- DATA EXTRACTS:
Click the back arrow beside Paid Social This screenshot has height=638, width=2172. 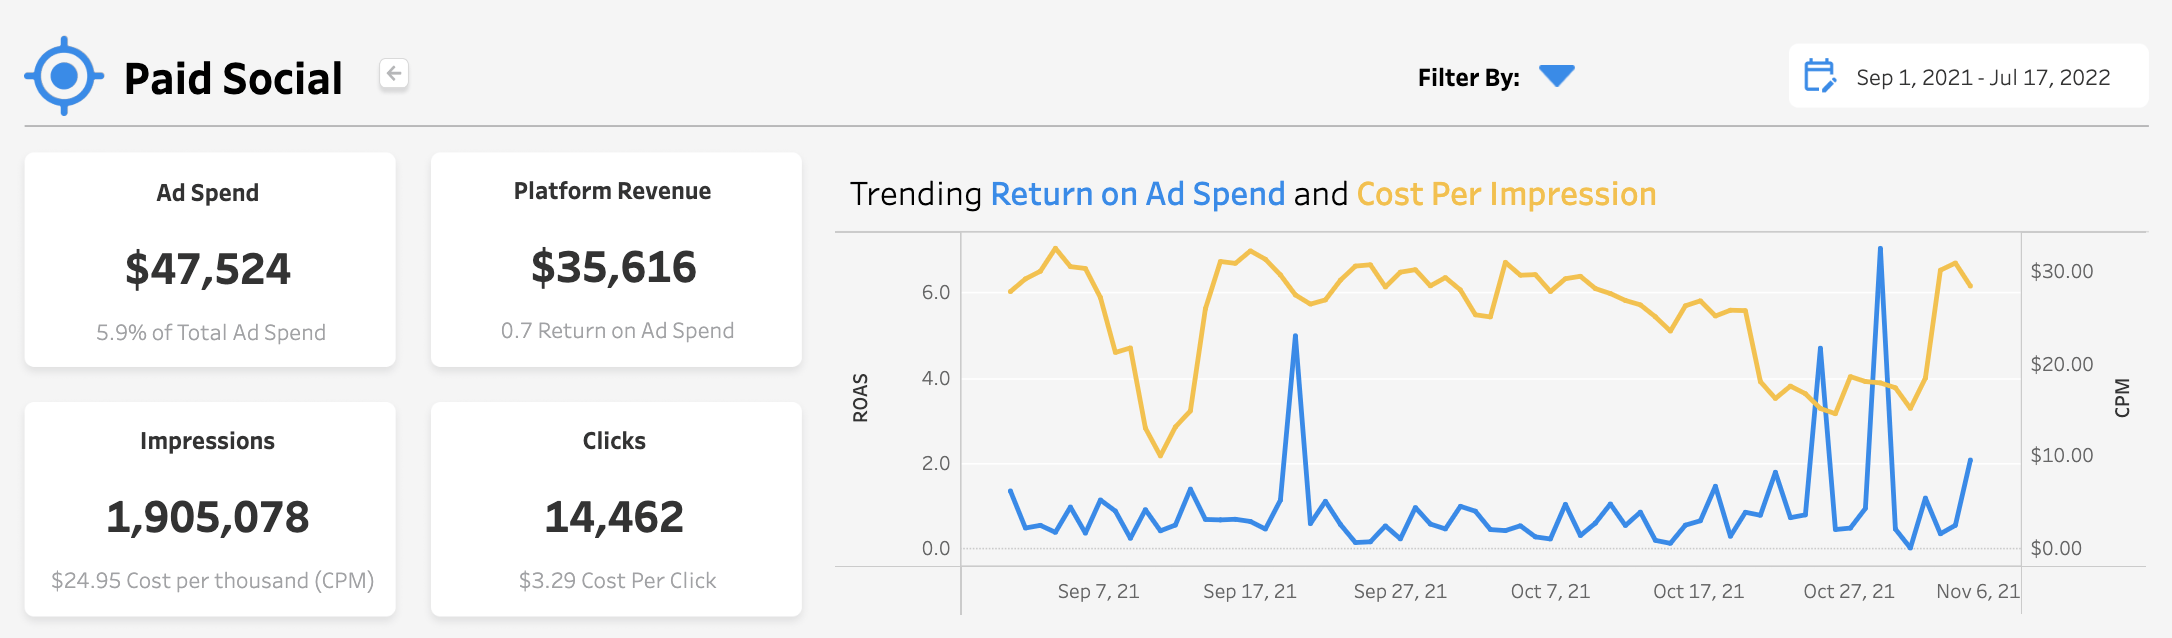[x=392, y=73]
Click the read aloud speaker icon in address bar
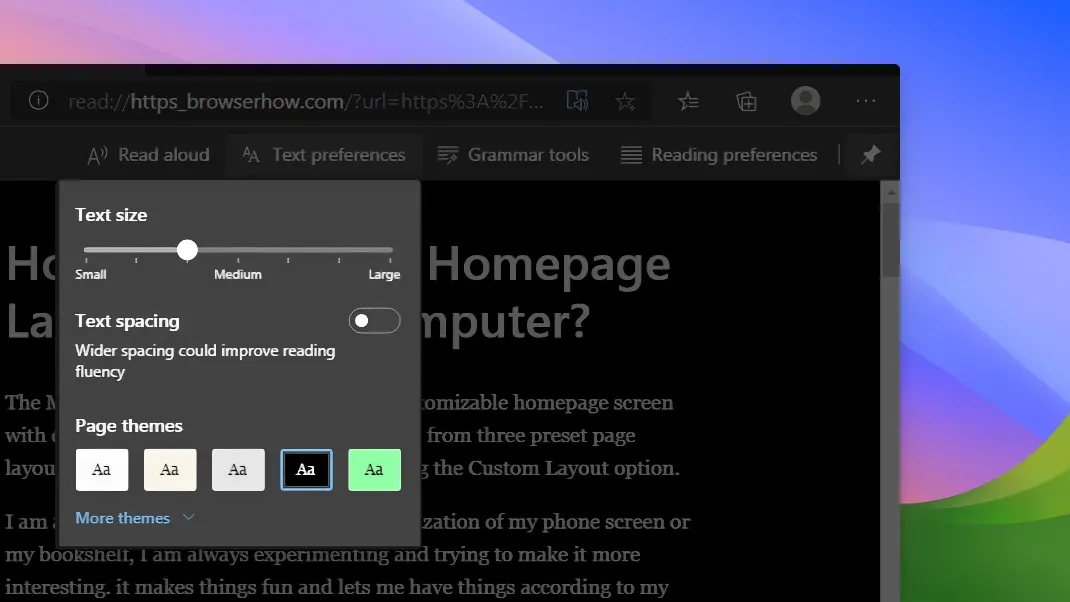 click(577, 100)
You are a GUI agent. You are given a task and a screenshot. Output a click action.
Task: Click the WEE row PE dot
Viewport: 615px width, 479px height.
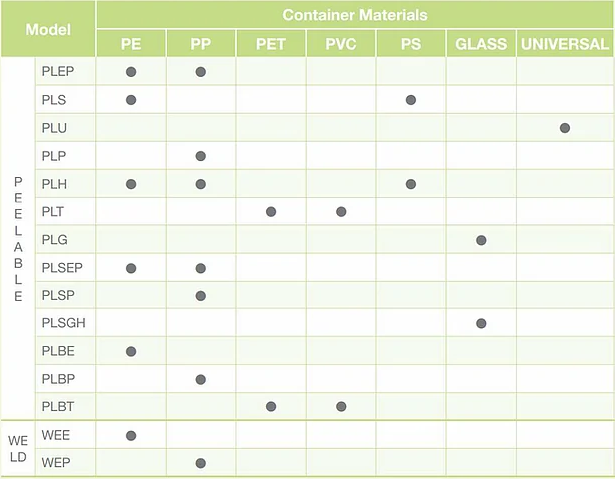[131, 435]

- EXERCISE DIRECTIONS: Only those lines from the one containing "Click the read" to the end of the material above, retyped exactly and without pictures, belong in your reply.

- TASK OUTPUT:
Click the read aloud speaker icon in address bar
 click(577, 100)
You are a GUI agent. You are given a task and a screenshot. Output a click action.
Task: Click the WEE row PE dot
Viewport: 615px width, 479px height.
[131, 435]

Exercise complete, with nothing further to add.